Stored data entries:
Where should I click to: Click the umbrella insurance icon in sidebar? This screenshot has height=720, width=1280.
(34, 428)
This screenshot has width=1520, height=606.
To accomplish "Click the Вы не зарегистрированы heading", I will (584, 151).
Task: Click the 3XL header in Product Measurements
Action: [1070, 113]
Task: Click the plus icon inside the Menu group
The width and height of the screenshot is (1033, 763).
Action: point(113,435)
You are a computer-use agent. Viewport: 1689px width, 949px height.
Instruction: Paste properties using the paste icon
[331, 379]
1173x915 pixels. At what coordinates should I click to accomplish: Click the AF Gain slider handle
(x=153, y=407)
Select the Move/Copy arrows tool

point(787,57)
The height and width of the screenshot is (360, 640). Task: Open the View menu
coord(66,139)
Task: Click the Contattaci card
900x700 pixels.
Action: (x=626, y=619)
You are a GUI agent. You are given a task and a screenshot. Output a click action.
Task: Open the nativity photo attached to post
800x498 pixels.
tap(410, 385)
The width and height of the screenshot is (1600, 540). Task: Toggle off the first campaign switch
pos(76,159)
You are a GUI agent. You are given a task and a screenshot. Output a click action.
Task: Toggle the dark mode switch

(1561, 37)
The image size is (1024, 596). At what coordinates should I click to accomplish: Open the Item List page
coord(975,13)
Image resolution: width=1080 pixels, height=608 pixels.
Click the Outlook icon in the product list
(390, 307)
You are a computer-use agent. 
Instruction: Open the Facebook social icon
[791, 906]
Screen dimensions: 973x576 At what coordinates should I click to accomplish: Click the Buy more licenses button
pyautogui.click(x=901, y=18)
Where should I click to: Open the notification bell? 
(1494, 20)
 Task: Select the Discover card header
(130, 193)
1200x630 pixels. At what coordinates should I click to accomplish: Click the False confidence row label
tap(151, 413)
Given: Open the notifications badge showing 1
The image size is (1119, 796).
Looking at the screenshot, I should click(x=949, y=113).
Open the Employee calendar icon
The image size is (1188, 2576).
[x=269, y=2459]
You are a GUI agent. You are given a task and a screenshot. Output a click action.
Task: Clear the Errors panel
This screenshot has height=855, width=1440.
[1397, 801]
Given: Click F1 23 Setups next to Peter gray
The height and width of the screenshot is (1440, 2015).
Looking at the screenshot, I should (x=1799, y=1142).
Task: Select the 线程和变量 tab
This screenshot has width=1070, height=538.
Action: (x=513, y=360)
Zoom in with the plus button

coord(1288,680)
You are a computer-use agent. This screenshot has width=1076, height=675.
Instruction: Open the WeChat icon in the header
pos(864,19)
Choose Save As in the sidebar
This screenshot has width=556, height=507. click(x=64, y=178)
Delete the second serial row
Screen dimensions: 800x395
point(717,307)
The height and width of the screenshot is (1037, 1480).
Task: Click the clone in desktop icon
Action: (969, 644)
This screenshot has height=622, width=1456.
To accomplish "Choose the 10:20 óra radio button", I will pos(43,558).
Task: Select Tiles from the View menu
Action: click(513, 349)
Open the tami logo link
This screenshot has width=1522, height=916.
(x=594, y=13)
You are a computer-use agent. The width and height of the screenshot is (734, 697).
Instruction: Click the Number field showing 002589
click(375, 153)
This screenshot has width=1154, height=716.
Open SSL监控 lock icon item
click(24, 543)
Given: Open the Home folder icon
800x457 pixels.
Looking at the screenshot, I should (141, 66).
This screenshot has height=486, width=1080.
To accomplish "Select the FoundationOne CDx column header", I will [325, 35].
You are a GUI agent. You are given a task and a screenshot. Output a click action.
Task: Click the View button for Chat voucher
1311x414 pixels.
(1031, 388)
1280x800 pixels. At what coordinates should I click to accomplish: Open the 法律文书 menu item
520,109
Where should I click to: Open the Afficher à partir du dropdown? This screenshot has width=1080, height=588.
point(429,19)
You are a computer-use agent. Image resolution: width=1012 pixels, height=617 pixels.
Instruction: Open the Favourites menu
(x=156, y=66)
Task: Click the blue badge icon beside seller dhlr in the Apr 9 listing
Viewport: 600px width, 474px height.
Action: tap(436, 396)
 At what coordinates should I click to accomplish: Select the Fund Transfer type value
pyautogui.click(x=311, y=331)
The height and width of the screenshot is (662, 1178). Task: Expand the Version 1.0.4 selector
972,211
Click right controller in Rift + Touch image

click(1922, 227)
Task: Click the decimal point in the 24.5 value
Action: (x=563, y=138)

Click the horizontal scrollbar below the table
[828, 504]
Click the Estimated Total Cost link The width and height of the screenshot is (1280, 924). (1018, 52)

(ABOUT THIS EXERCISE) In full and word for word, output the entries.

(SOLUTION FOR THIS EXERCISE)
Where should I click to: Click the umbrella insurance icon in sidebar? This screenshot has height=720, width=1280.
(34, 428)
This screenshot has width=1520, height=606.
To accomplish "Click the Вы не зарегистрированы heading", I will (584, 151).
Task: Click the 3XL header in Product Measurements
Action: [1070, 113]
Task: Click the plus icon inside the Menu group
The width and height of the screenshot is (1033, 763).
Action: point(113,435)
You are a computer-use agent. Viewport: 1689px width, 949px height.
Instruction: Paste properties using the paste icon
[331, 379]
1173x915 pixels. At what coordinates should I click to accomplish: Click the AF Gain slider handle
(x=153, y=407)
Select the Move/Copy arrows tool

point(787,57)
The height and width of the screenshot is (360, 640). Task: Open the View menu
coord(66,139)
Task: Click the Contattaci card
900x700 pixels.
Action: (x=626, y=619)
You are a GUI agent. You are given a task and a screenshot. Output a click action.
Task: Open the nativity photo attached to post
800x498 pixels.
tap(410, 385)
The width and height of the screenshot is (1600, 540). Task: Toggle off the first campaign switch
pos(76,159)
You are a GUI agent. You are given a task and a screenshot. Output a click action.
Task: Toggle the dark mode switch

(1561, 37)
The image size is (1024, 596). At what coordinates should I click to accomplish: Open the Item List page
coord(975,13)
Image resolution: width=1080 pixels, height=608 pixels.
Click the Outlook icon in the product list
(390, 307)
You are a computer-use agent. 
Instruction: Open the Facebook social icon
[791, 906]
Screen dimensions: 973x576 At what coordinates should I click to accomplish: Click the Buy more licenses button
pyautogui.click(x=901, y=18)
Where should I click to: Open the notification bell? 
(1494, 20)
 Task: Select the Discover card header
(130, 193)
1200x630 pixels. At what coordinates should I click to accomplish: Click the False confidence row label
tap(151, 413)
Given: Open the notifications badge showing 1
The image size is (1119, 796).
Looking at the screenshot, I should click(x=949, y=113).
Open the Employee calendar icon
The image size is (1188, 2576).
[x=269, y=2459]
You are a GUI agent. You are given a task and a screenshot. Output a click action.
Task: Clear the Errors panel
This screenshot has height=855, width=1440.
[1397, 801]
Given: Click F1 23 Setups next to Peter gray
The height and width of the screenshot is (1440, 2015).
Looking at the screenshot, I should (x=1799, y=1142).
Task: Select the 线程和变量 tab
This screenshot has width=1070, height=538.
Action: (x=513, y=360)
Zoom in with the plus button

coord(1288,680)
You are a computer-use agent. This screenshot has width=1076, height=675.
Instruction: Open the WeChat icon in the header
pos(864,19)
Choose Save As in the sidebar
This screenshot has width=556, height=507. click(x=64, y=178)
Delete the second serial row
Screen dimensions: 800x395
point(717,307)
The height and width of the screenshot is (1037, 1480).
Task: Click the clone in desktop icon
Action: (969, 644)
This screenshot has height=622, width=1456.
To accomplish "Choose the 10:20 óra radio button", I will pos(43,558).
Task: Select Tiles from the View menu
Action: click(513, 349)
Open the tami logo link
This screenshot has width=1522, height=916.
(x=594, y=13)
You are a computer-use agent. The width and height of the screenshot is (734, 697).
Instruction: Click the Number field showing 002589
click(375, 153)
This screenshot has width=1154, height=716.
Open SSL监控 lock icon item
click(24, 543)
Given: Open the Home folder icon
800x457 pixels.
Looking at the screenshot, I should (141, 66).
This screenshot has height=486, width=1080.
To accomplish "Select the FoundationOne CDx column header", I will [325, 35].
You are a GUI agent. You are given a task and a screenshot. Output a click action.
Task: Click the View button for Chat voucher
1311x414 pixels.
(1031, 388)
1280x800 pixels. At what coordinates should I click to accomplish: Open the 法律文书 menu item
520,109
Where should I click to: Open the Afficher à partir du dropdown? This screenshot has width=1080, height=588.
point(429,19)
You are a computer-use agent. Image resolution: width=1012 pixels, height=617 pixels.
Instruction: Open the Favourites menu
(x=156, y=66)
Task: Click the blue badge icon beside seller dhlr in the Apr 9 listing
Viewport: 600px width, 474px height.
Action: tap(436, 396)
 At what coordinates should I click to accomplish: Select the Fund Transfer type value
pyautogui.click(x=311, y=331)
The height and width of the screenshot is (662, 1178). Task: Expand the Version 1.0.4 selector
972,211
Click right controller in Rift + Touch image

click(1922, 227)
Task: Click the decimal point in the 24.5 value
Action: (x=563, y=138)

Click the horizontal scrollbar below the table
[828, 504]
Click the Estimated Total Cost link The width and height of the screenshot is (1280, 924). (1018, 52)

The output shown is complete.